Arm up, leg pressing. Can pressing. Yeah. And see if you can feel the ribs go to the ceiling. Push with that arm. So the ribs are going that's it.

Lift that way. Excellent. And let go. A little harder. That's good. And restore. Put your hand down. Relax last time before we go up and down.

Here we go. Feel your ribs. Really try that's your that's your work. Yeah. Try to hold that. Great. And now let go. And then go a little lower and come up a little little lower up. Little lower, up.

Two more, lower, lift, lower, and lift. And come on out. Excellent. Alright. We're finally gonna lie down after all that. So let's remove the box and we'll go to two red springs. And, we can be either a low bar or a middle bar, depending on your reformer. We don't want the bar too high.

So I'm putting this one in the middle. Okay. So you're gonna lie down and you place your feet on the foot bar. And I want the feet on the front of the heel. Okay. Very good.

Now, I call this what we're doing, a long bridge. So, we're gonna start by going up into a bridge, and then we're gonna slide the carriage out. So we're gonna reach the knees. There you go. Get the pelvis up. There. Now push out as you're pushing out, you're slowly lowering the ribs, the waist. And when your legs are straight, you're firmly pushing into the bar and the pelvis is down. And then you come in flat. Just come in flat.

That's the repeat. Reach your knees first. Get your pelvis come up. Very good. Press through the front of the hip. Reach slowly articulate down.

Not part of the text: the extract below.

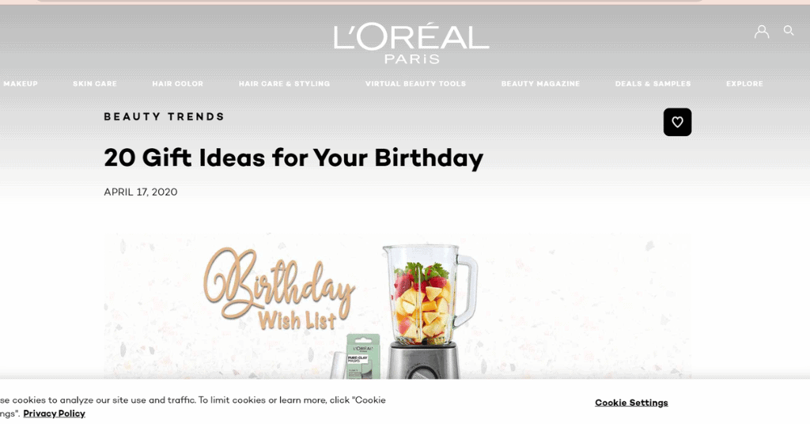Open the user account icon
Screen dimensions: 810x424
(762, 32)
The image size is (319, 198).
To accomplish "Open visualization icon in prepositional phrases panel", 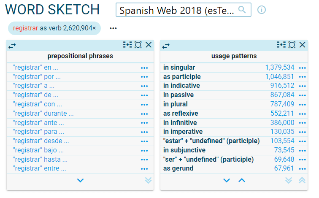I will (x=127, y=45).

Very good. And come back in. Now feel try to feel both sides of your ribs and both sides of your pelvis. Reach your knees. That's it. See if you can get your pelvis up high. Not not ribs higher than the pelvis.

Very good. And come in. We'll do one more. And lift, reach your knees. That's it. Press as you lengthen out. Down down down down, and come in. Let's reverse it now.

Go flat out. Now the first move is your sacrum and your pelvis float with straight legs. Then you bend the knees and come up higher, higher, higher, and then you come down any way you would like. So we're not trying to get maximum arch. The beginning of the exercise is to lift.

That's it. And then bend the knees and continue bringing your pelvis up. Very nice. And come down. Very good. And come up. Peelvis up, pelvis up, pelvis up. Beautiful.

Excellent. We got one more, lift, lift, and roll down. Okay. Take your feet wide. On the bar parallel. K. And just kind of sway your knees from right to left. Sway your knees from right to left. Great.

Good. And then come back, and now sit up, and let's reassess. So come on up. So first, just sit with your hands on your thighs and start to notice how your weight feels on your sit bones. Is it any different? Yeah. Do you feel more even? Yeah. It's nice. Now check your ribs.

Let's go a little bit side to side. Hopefully, that little translation seems a little e easier from both sides and go up higher. Yeah. Nice. Really nice. And now up under the armpit, I feel that? Great.

Good. So we kinda got you organized. Even though we're all asymmetrical people, we get a little more organized with our tissues, and we start to feel a little bit more aligned through the midline and have good movement in both directions. So be sure to watch the tutorial about this class because I'm gonna break down into the pieces and address specific asymmetries and how this pressure here and pressure here in the movement actually organizes it differently. So thank you very much.